Others, like John Montefusco, didn’t mind vocalizing their frustrations. “Nothing surprises me here anymore,” said the pitcher, who also played under both Martin and Berra. He continued by adding “This is the hardest thing I’ve ever had to take. I know everybody still would rather have Yogi here. It’s not Yogi’s fault.”
Rickey, having played for Martin in Oakland, asked “He’s been here four or five times, why don’t they just leave him here?” Rickey continued by saying, ‘’I played under him for three years and I thought that was enough, too. He’s all right in my book.’’ (Those of us who remembered the Rickey era can confirm that his on-field ability was matched only by his proclivity for making us all ask “Wait…what did he just say?”)
Likely in anticipation of public pushback for not only the questionable change, but for the disrespect and mistreatment of Yankee royalty, King attempted to soften the blow by telling everybody that George would “rather fire 25 players than to fire Yogi, but we all know that that would be impossible.” To my knowledge, nobody followed up by asking if Rickey would have been one of the 25 players to get fired, as the team was 5-5 in his absence, then went 1-5 when he returned.

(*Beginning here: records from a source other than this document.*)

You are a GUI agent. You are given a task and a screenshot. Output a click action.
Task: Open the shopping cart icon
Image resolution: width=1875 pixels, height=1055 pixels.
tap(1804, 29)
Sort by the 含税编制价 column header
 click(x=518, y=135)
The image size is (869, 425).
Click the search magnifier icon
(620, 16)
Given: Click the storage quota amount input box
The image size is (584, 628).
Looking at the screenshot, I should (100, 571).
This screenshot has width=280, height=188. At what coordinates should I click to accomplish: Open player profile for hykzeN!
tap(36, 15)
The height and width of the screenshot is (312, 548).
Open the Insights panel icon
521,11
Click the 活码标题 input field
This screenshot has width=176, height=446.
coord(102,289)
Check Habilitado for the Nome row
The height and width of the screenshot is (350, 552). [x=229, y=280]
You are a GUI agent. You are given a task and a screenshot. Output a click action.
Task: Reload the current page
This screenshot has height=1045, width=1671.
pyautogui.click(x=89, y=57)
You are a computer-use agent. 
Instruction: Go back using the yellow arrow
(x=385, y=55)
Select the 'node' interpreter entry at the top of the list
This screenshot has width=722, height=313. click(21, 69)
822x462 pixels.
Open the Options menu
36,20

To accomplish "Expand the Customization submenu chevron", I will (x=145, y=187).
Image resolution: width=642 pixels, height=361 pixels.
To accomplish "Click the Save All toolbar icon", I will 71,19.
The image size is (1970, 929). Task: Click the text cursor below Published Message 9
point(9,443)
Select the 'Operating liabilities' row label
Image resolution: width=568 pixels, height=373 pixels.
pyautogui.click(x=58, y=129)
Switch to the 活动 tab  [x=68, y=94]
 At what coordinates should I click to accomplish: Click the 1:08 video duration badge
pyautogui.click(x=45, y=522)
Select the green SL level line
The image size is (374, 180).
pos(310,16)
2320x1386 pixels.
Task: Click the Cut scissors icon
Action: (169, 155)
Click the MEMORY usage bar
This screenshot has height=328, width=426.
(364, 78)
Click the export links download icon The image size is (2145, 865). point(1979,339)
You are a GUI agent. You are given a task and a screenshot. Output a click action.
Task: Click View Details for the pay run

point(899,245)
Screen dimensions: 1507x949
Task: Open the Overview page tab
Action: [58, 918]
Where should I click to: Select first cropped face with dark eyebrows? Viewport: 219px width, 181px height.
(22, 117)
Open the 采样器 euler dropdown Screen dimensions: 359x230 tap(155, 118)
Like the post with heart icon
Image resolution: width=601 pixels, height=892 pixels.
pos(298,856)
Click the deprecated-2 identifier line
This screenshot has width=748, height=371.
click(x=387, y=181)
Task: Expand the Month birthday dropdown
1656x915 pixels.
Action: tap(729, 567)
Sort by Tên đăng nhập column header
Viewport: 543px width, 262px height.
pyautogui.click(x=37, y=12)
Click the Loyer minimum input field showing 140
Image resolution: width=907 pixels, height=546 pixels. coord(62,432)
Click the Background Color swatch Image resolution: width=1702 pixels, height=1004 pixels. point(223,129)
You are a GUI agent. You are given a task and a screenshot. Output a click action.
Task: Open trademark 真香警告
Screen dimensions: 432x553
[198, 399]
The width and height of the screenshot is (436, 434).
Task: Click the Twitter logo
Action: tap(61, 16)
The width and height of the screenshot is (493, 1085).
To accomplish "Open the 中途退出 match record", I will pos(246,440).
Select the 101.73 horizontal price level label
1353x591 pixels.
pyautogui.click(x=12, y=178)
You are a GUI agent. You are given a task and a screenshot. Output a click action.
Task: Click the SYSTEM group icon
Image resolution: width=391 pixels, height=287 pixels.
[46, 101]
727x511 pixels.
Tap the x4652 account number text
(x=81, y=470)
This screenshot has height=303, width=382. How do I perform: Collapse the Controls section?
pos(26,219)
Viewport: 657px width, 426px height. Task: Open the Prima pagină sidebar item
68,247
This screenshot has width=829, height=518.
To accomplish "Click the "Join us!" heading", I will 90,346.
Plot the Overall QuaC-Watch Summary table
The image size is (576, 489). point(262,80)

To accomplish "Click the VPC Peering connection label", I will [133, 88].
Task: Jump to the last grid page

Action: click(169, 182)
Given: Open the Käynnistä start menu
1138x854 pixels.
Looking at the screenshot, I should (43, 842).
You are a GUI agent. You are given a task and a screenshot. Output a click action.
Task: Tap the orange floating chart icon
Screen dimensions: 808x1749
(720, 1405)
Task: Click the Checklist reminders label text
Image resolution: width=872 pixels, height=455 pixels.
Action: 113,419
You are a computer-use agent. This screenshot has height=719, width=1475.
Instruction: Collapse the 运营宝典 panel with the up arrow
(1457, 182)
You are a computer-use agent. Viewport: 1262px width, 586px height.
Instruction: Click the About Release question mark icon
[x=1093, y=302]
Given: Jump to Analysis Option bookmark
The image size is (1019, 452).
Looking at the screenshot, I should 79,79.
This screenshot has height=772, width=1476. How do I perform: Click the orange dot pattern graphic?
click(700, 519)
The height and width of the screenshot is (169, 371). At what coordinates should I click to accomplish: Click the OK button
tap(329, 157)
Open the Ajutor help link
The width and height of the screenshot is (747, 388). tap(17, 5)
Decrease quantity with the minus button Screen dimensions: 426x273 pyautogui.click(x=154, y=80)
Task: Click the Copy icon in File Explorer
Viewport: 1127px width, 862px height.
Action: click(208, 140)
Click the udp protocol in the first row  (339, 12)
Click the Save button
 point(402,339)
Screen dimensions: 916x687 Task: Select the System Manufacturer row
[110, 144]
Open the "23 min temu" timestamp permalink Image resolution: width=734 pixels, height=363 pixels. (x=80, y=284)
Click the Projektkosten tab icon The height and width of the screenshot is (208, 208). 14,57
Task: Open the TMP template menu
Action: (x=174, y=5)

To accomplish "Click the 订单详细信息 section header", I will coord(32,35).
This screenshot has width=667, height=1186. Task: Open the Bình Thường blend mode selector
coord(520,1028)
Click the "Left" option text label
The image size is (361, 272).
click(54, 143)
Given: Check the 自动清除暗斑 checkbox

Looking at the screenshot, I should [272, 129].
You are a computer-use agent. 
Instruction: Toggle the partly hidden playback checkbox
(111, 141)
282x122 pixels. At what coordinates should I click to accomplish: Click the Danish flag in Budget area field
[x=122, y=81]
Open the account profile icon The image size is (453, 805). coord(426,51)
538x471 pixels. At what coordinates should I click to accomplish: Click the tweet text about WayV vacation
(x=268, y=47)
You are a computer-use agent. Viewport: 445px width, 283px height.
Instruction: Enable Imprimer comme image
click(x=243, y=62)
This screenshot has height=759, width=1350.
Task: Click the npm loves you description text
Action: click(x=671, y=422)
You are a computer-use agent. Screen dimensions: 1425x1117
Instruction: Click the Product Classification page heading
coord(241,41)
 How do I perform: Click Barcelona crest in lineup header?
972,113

Martin, never one to ignore a microphone, offered his take on the change by asking, “If all the guys liked him so much, why didn’t they win for him? If you’re a true Yankee, why are you in last place?” Similar to George wanting Yogi to be a “winner”, questioning whether or not Berra was a “true Yankee” brought matters to a surreal level.
You likely remember how the story ends. The absolutely loaded roster went on to win 97 games, which fell just short of a division win. Martin would continue his regular departures from what would be considered normative behavior, including a mid-season drunken brawl with Ed Whitson, and would be fired again at season’s end. (Although he would return in 1988, for a fifth and ultimately final go-around as the Yankees’ manager.)
Yogi wouldn’t manage again and would begin a long separation from everything to do with the Yankees and Yankee Stadium as long as “that guy” was in charge. Given the history of both the Yankees and Berra, in an era with old-timers’ games, former players as spring training coaches, and regular returns of former players for nostalgia purposes, this wasn’t an insignificant divorce. Yet 14 years later (in no small part due to a rather large donation from “that guy” to the Yogi Berra Museum), Yogi returned to Yankee Stadium on July 19th, 1999 for “Yogi Berra Day.” Yogi would catch the ceremonial first pitch from Don Larsen, the battery of the only perfect game in World Series history. Both would stay and witness David Cone’s perfect game.
37 years later, all of this is just trivia and nostalgia, but since we’re currently at a similar point in the season as the 1985 group was, let it serve as an important reminder: Games count in April just as much as games in September, and divisions can be won and lost early in the season as well as late. That doesn’t mean the big picture should be ignored when making decisions that could have lasting effects on the players, the coaching staff, and the fans.